Depo Provera and Beyond

The aims of this study are to investigate the effects of different long-acting contraceptives on the female genital tract (i) microbiome, (ii) inflammatory profile, (iii) epithelial barrier integrity and (iv) HIV target cell recruitment and activation. Another aim is to investigate interactions between contraceptives and the microbiome and inflammation that impact HIV acquisition risk. This study includes clinical specimens and metadata that were collected in three randomised control trials: The Evidence for Contraceptive Options and HIV Outcomes (ECHO) trial; the Sayana Press Extension trial; and the Lower Dose DMPA PK/PD study.

2018–2023

The ECHO clinical trial aimed to evaluate HIV incidence among women randomised to receive 3-monthly intramuscular doses of 150 mg of depot medroxyprogesterone acetate (DMPA), the copper intrauterine device or the levonorgestrel implant in South Africa, Kenya, Zambia and Swaziland.
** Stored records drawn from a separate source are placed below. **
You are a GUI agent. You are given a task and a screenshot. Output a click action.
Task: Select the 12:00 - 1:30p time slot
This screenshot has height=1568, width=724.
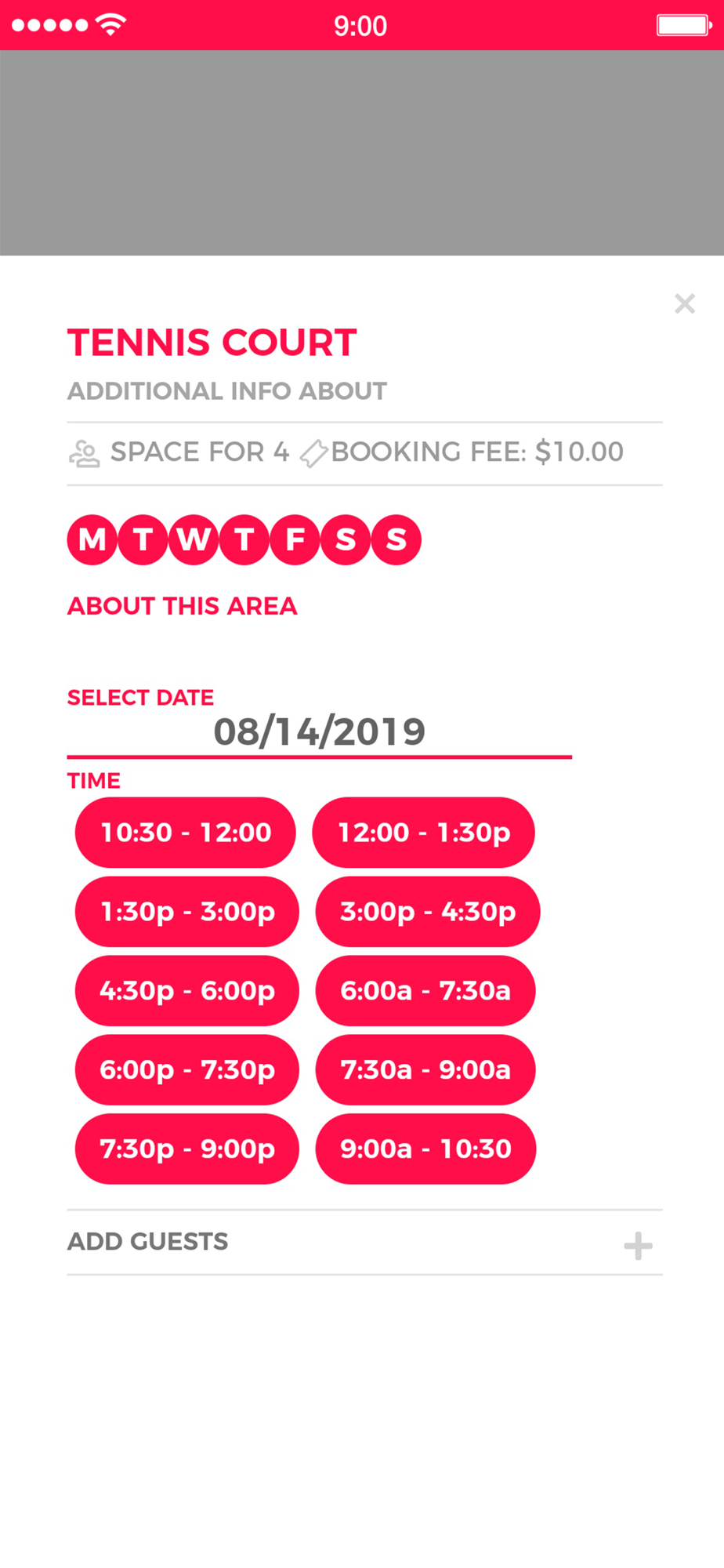[424, 833]
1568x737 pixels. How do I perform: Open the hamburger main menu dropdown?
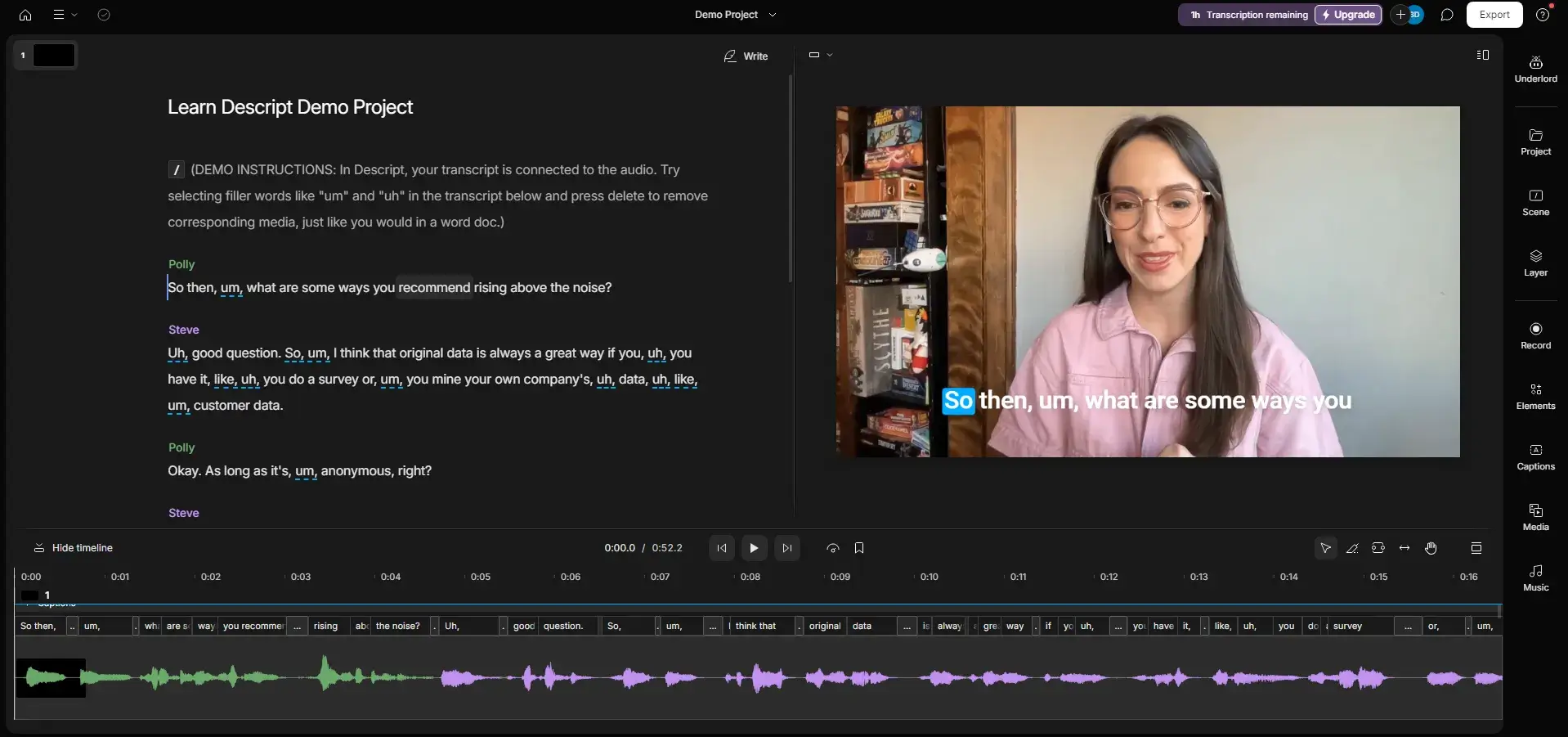pos(64,15)
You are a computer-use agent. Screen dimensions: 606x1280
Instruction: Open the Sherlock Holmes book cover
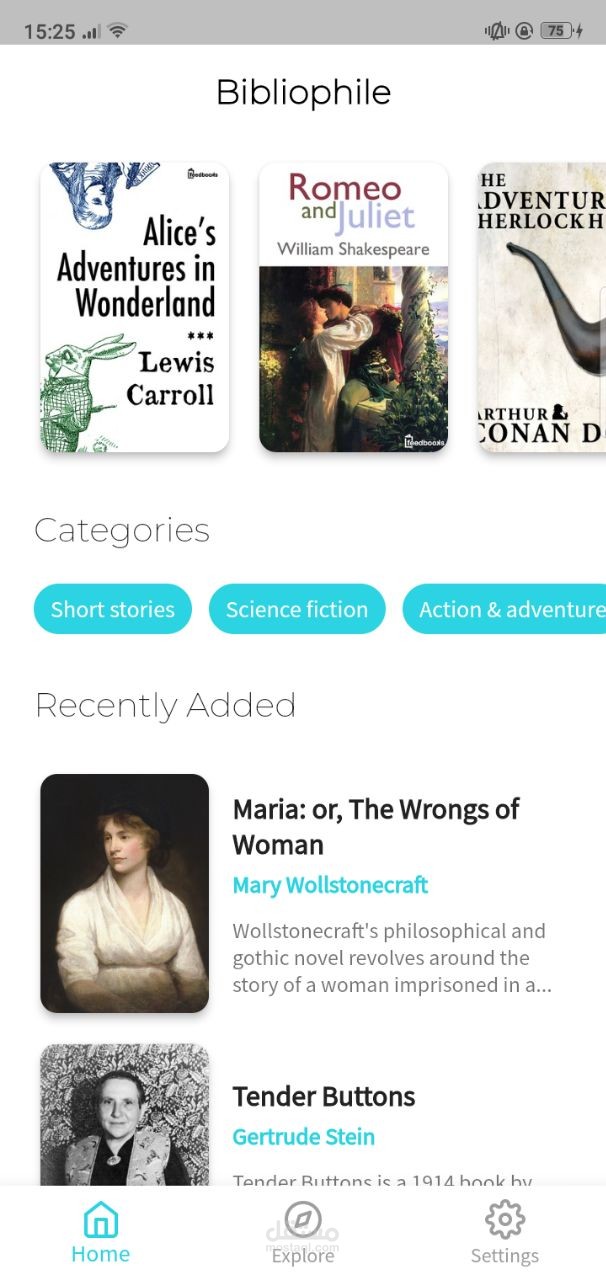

The Depo Provera and Beyond sub-study is analysing samples collected from 168 South African participants at baseline, and month 1 and month 3 following contraceptive initiation. We additionally aim to analyse samples collected at baseline from 177 women who subsequently acquired HIV and 708 controls who remained HIV-uninfected during the trial.
 
 Sayana Press Extension is a randomized trial to evaluate the contraceptive efficacy of Sayana Press (104 mg DMPA) injected every 4 months among women in the Dominican Republic, Chile and Brazil. Our sub-study is analysing samples collected from 23 participants in Brazil.
 
 Lower Dose DMPA PK/PD Study aimed to evaluate suppression of ovulation of MPA after a single subcutaneous injection of DMPA-SQ 105 mg, 104 mg, 75 mg or 45 mg in the Dominican Republic, Chile and Brazil. Our sub-study is analysing samples collected from 40 participants in Brazil and the Dominican Republic.